Rockgate further stated that Denison sought conditions that weren’t “subject to a materiality threshold or other objective criteria, but provide Denison with sole discretion” whether to proceed. “In addition, the minimum tender condition of 90% is very high….”

Meanwhile, Rockgate added, it’s in discussion with other potential buyers, having been unable to respond to one approach when the non-solicitation agreement with Mega was in effect.

Rockgate promised to update shareholders no later than one week before the Denison offer’s October 25 expiry date.

Read more about Mega’s and Denison’s competing offers for Rockgate.

Read more about uranium merger-and-acquisition activity.

Karoo signs LOI for three Zambian projects

Karoo Exploration TSXV:KE announced a letter of intent September 30 to acquire a portfolio of Zambian uranium properties from ASX-listed African Energy Resources. Under the deal Karoo would pay US$2 million and issue shares and warrants worth $500,000 at a share price “based on any offering completed by Karoo concurrent with this acquisition.”

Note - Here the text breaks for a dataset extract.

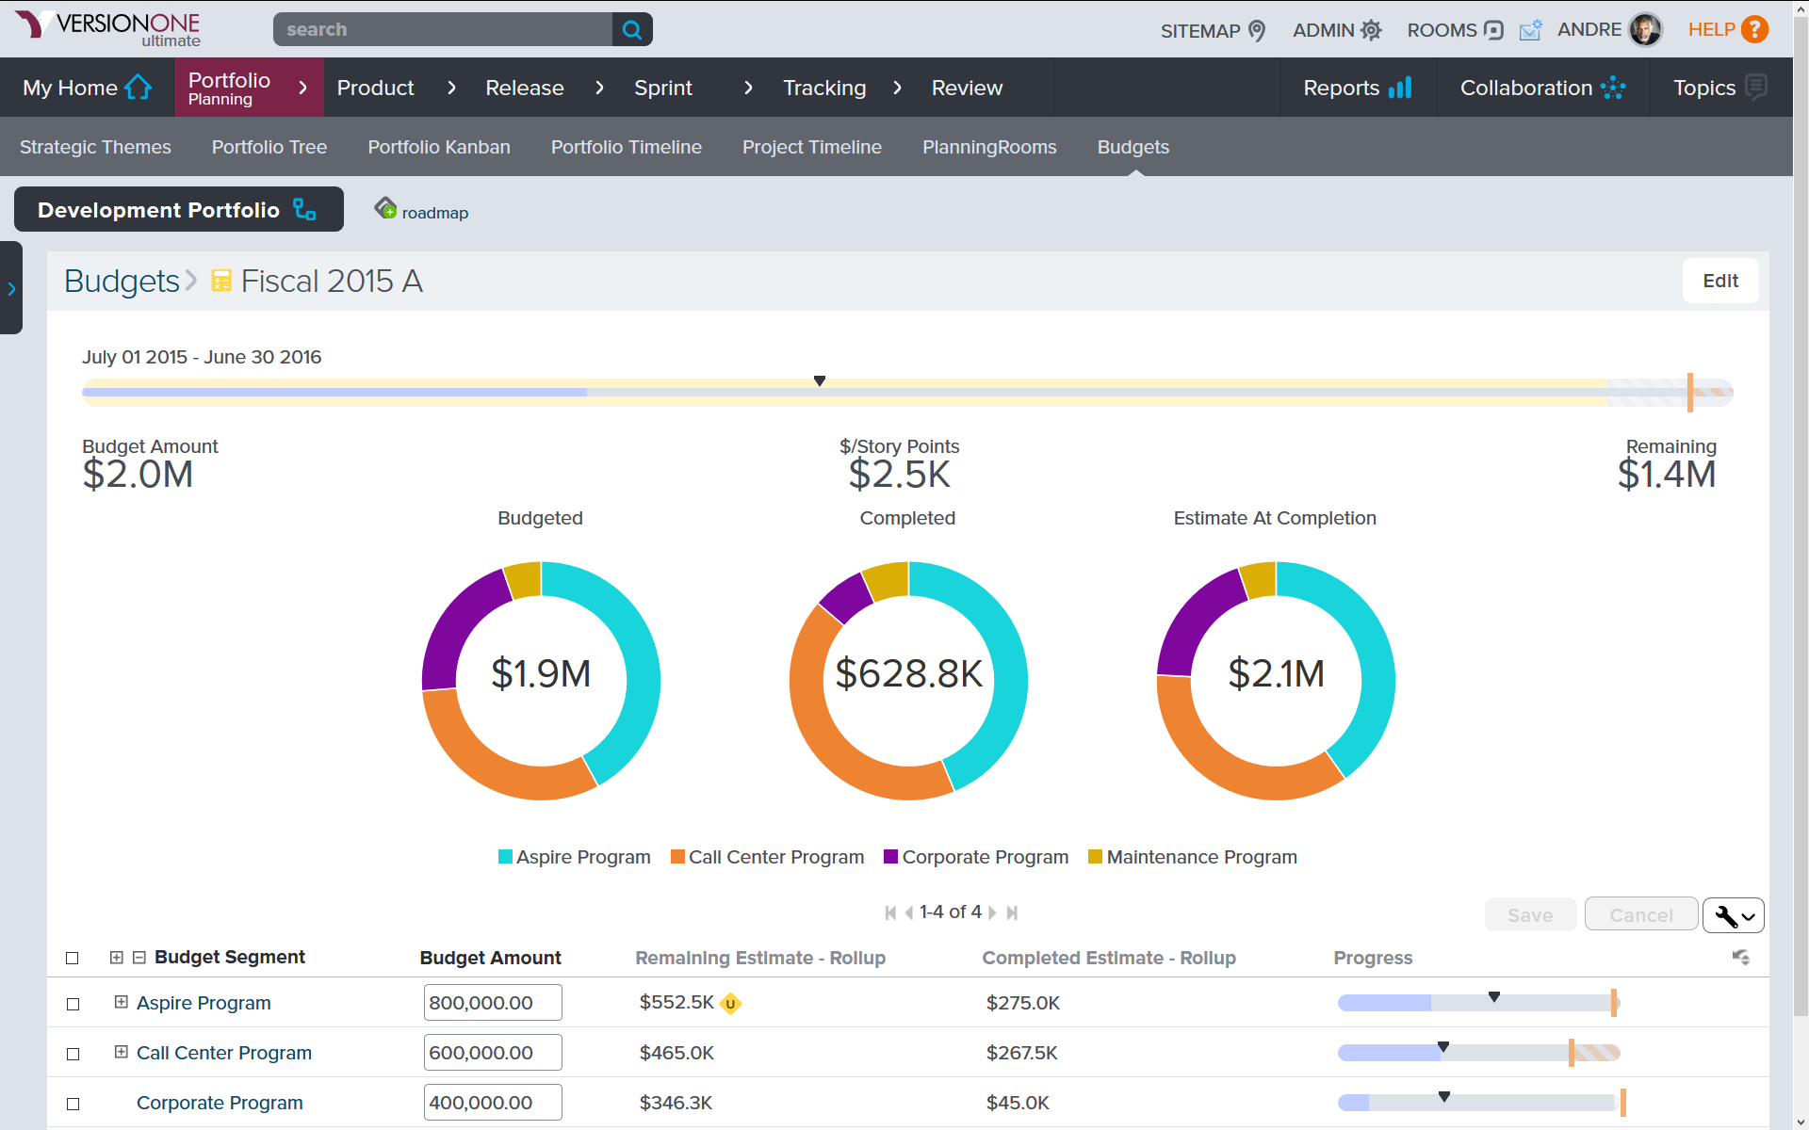Open the Corporate Program link
Image resolution: width=1809 pixels, height=1130 pixels.
(220, 1103)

The package includes the Chirundu, Kariba Valley and North Luangwa Valley projects. African Energy, which focuses on its Botswana coal assets, has a JORC-compliant resource for two Chirundu deposits with open pit potential. The Njame deposit shows:

  • a measured category of 2.7 million tonnes averaging 0.035% for 2.1 million pounds U3O8

  • an indicated category of 3.7 million tonnes averaging 0.025% for 2.1 million pounds

  • an inferred category of 6.6 million tonnes averaging 0.024% for 3.5 million pounds

The Gwabe deposit shows:

  • a measured category of 1.3 million tonnes averaging 0.024% for 700,000 pounds

  • an indicated category of 3.6 million tonnes averaging 0.031% for 2.5 million pounds

  • an inferred category of 800,000 tonnes averaging 0.018% for 300,000 pounds

Karoo holds five uranium exploration licences in southern Tanzania. The company began trading on September 4 following a reverse takeover involving United Uranium.